Paris—while a beautiful city in its historical, monumental way— is on the whole, filthy. In the States, littering is considered rude, if not outright illegal; here, it's a national pastime. The streets are covered in the debris of everyday life and tourists follow suit... The French seem to think nothing of piling used undergarments onto streetcorners, letting their little Fifi dogs shit on the sidewalks, spitting in your path, then finishing up by pissing on an available tree. And that's just the women.
Some things I wrote were for My Eyes Only, while others became anecdotes I'd share with friends (over and over, to their annoyance and my embarrassment). Typically, as the trips progressed and got sidetracked from their original itinerary, so did my journal entries, getting filled with the detritus of museum tickets and tour brochures, and scribbled contacts for fellow travelers (often of the female persuasion). Yet, even though the specific day-to-day remembrances faded, I could flip through my written record, to relive those memories.

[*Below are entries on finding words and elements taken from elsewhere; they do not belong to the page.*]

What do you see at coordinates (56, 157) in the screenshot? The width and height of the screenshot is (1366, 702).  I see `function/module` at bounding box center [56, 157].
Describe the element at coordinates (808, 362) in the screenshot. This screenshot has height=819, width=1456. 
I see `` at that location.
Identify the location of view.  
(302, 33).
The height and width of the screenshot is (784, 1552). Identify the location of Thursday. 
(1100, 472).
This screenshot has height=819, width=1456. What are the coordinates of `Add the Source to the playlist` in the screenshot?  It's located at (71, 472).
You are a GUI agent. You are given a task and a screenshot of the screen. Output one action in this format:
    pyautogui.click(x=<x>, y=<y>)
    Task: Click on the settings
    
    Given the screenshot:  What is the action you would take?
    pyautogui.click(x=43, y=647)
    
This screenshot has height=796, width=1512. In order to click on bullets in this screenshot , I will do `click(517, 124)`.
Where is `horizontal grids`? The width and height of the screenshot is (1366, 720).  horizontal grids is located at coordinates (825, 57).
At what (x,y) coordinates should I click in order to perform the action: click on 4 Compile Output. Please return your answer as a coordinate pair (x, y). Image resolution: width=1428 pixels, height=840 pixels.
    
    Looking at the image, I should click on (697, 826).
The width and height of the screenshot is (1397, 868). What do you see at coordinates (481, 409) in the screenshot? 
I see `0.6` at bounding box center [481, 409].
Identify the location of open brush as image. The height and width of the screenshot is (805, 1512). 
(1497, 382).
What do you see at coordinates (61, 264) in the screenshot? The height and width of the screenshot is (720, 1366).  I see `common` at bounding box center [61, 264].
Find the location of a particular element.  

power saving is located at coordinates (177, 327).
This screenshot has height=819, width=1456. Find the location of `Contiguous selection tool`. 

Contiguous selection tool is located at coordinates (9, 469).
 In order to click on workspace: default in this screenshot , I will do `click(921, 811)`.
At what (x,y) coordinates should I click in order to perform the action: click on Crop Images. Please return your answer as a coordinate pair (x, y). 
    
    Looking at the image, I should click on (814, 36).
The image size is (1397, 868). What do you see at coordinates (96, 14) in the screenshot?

On my last trip, I carried no journal; instead, I dragged an iBook around. I traded the convenience and comfort of a small, low-tech instrument for the whiz-bang of a personal distraction gadget. I ended up with just as much paper, but a lot less writing.
So while blogs may be the modern-day equivalent of the travelogue, I'm finding it a bit harder to make the digital transition. Someday— probably not that far off— people will speak nostagically of paper diaries, the same way we now remember LP records and video tapes. (Those have disappeared, haven't they?)